In January, the Annual Report to the Nation on the Status of Cancer revealed that while cancer deaths continue to decrease by a marginal amount, the number of cancer diagnoses related to human papillomavirus (HPV) is increasing, largely fueled by anal and head and neck cancers caused by the virus. Experts find this disconcerting because the rise in HPV-related cancers is largely preventable.
Certain strains of HPV are transmitted during sexual contact, and two approved vaccines, Gardasil and Cervarix, protect against the virus.

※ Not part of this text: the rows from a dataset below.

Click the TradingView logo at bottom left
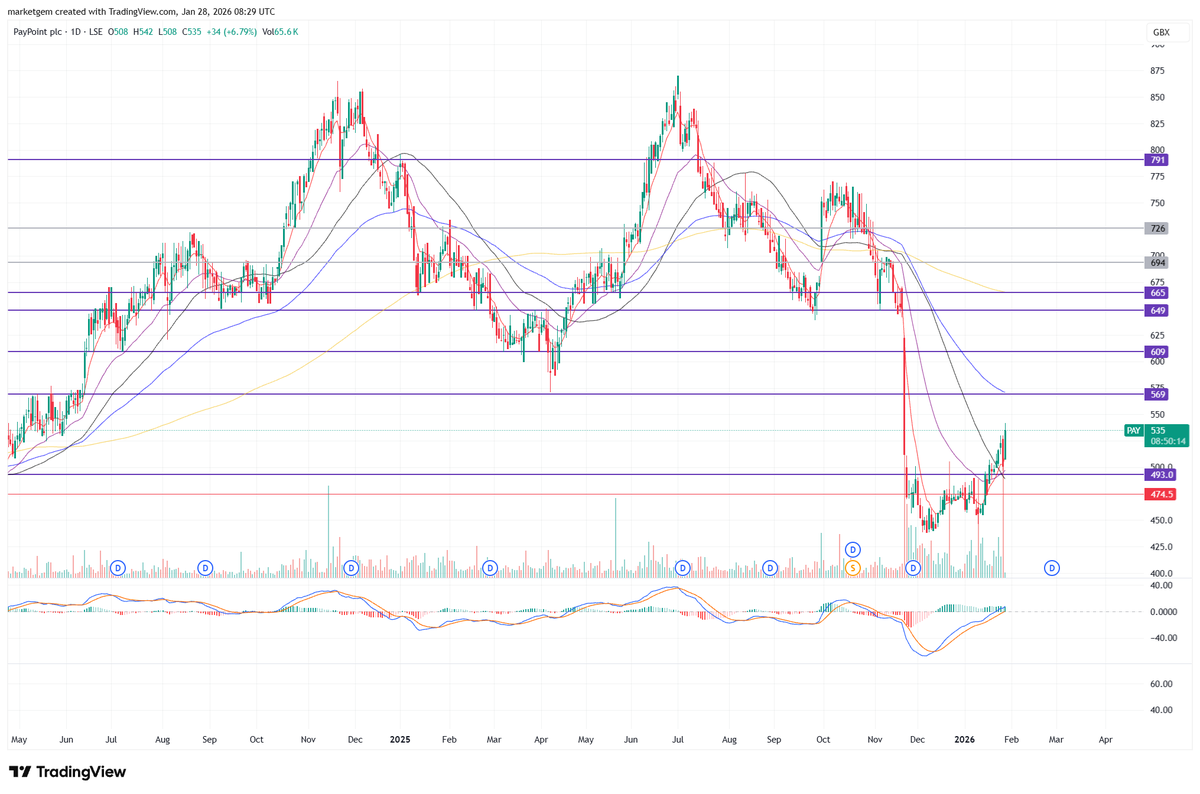Viewport: 1200px width, 794px height. (67, 771)
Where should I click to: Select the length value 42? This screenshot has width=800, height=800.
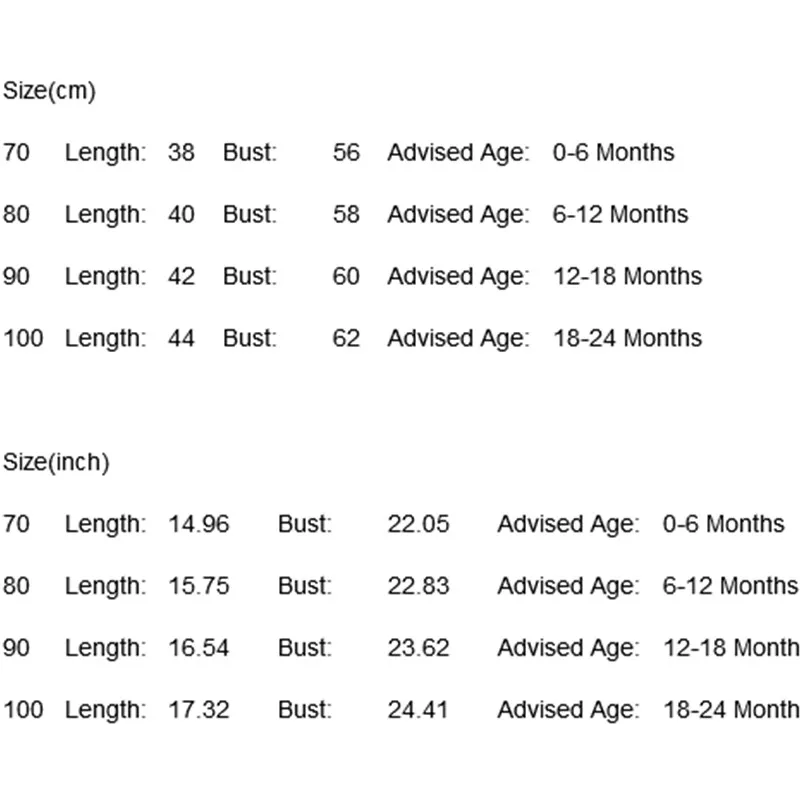(181, 277)
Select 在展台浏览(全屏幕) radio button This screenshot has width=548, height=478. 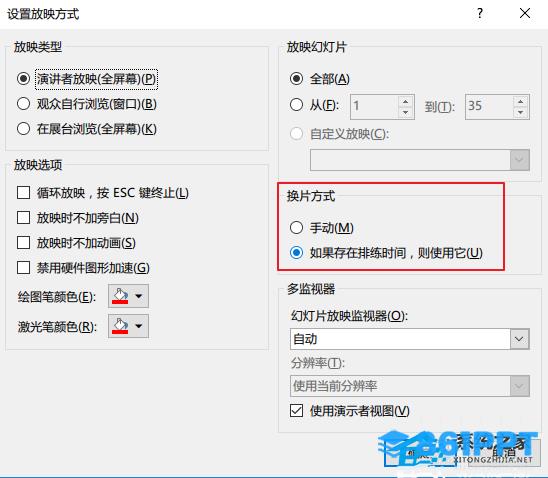pyautogui.click(x=23, y=129)
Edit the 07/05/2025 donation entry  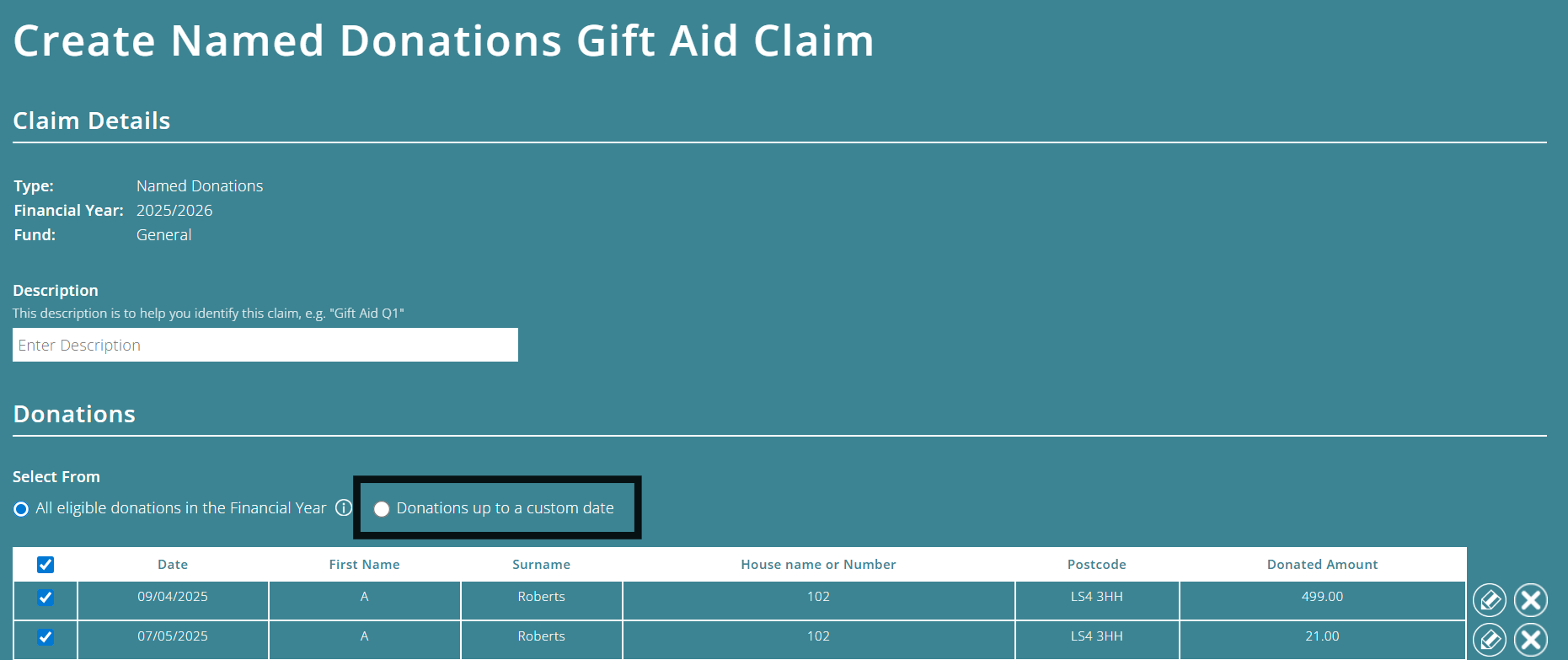point(1490,640)
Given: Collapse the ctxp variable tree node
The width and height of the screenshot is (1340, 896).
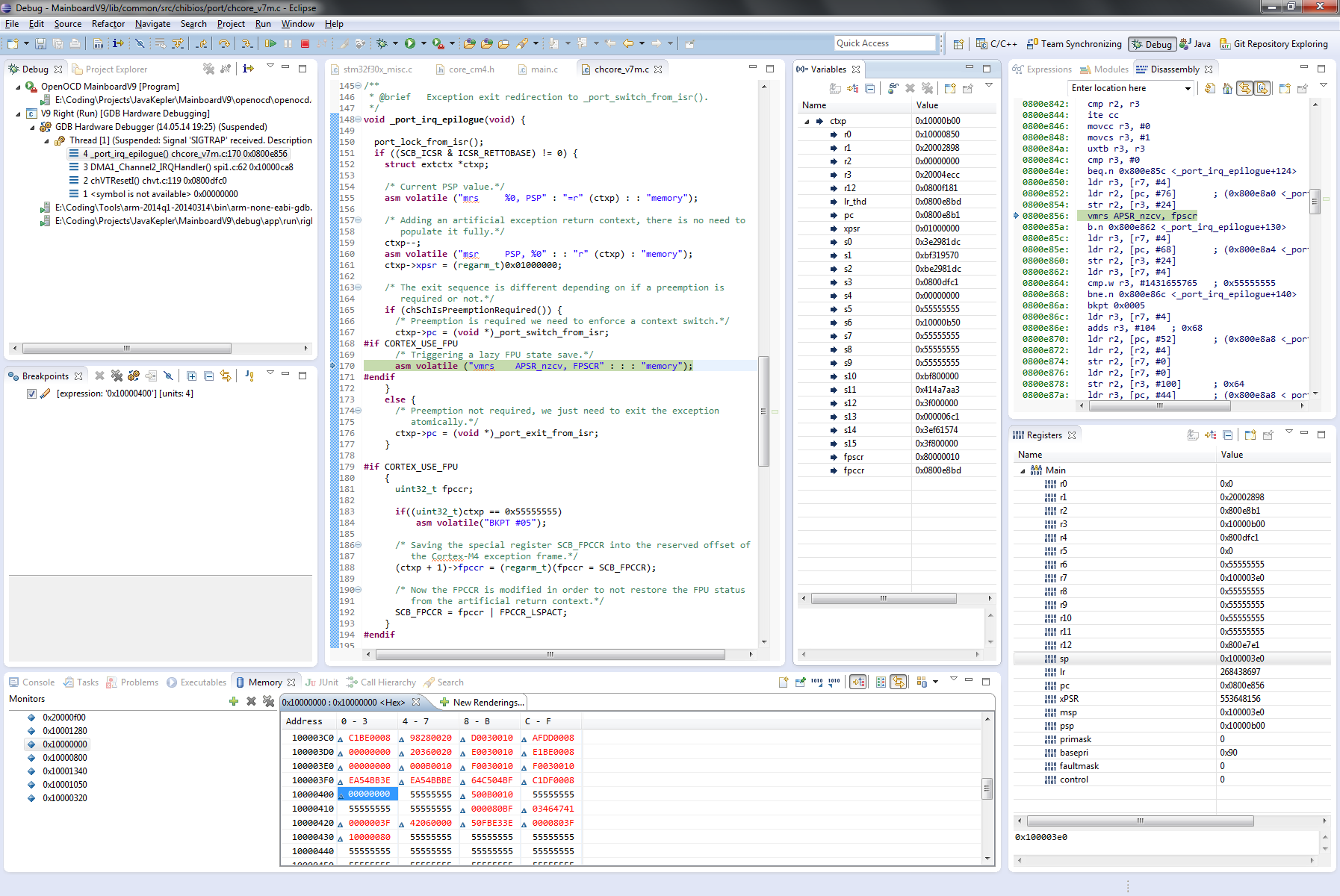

Gardasil has been approved to protect against cervical cancer in females ages 9 to 26. Additional studies have led to the vaccine being approved for prevention of genital warts, vulvar, vaginal and anal cancers, and for use in males ages 9 to 26. It is also believed to help prevent HPV-related oropharyngeal cancers. Unfortunately, vaccine rates continue to be low. Only a third of girls and less than 2 percent of boys have received the three doses needed to provide full protection. Controversy over vaccinating children to protect against sexually transmitted disease, the cost (around $400) and fear of side effects have likely led to the low vaccination rates. The Healthy People 2020 initiative, a plan sponsored by the U.S. Department of Health and Human Services, includes a goal of an 80 percent HPV vaccination rate for girls. The authors of the report expect the rate of vaccination to increase eventually, especially in males, which could have a significant impact on the number of anal and oropharyngeal cancers.
There have been gains in one HPV-related cancer, though. Cervical cancer rates have decreased, most likely attributed to early screening and detection with Pap smears.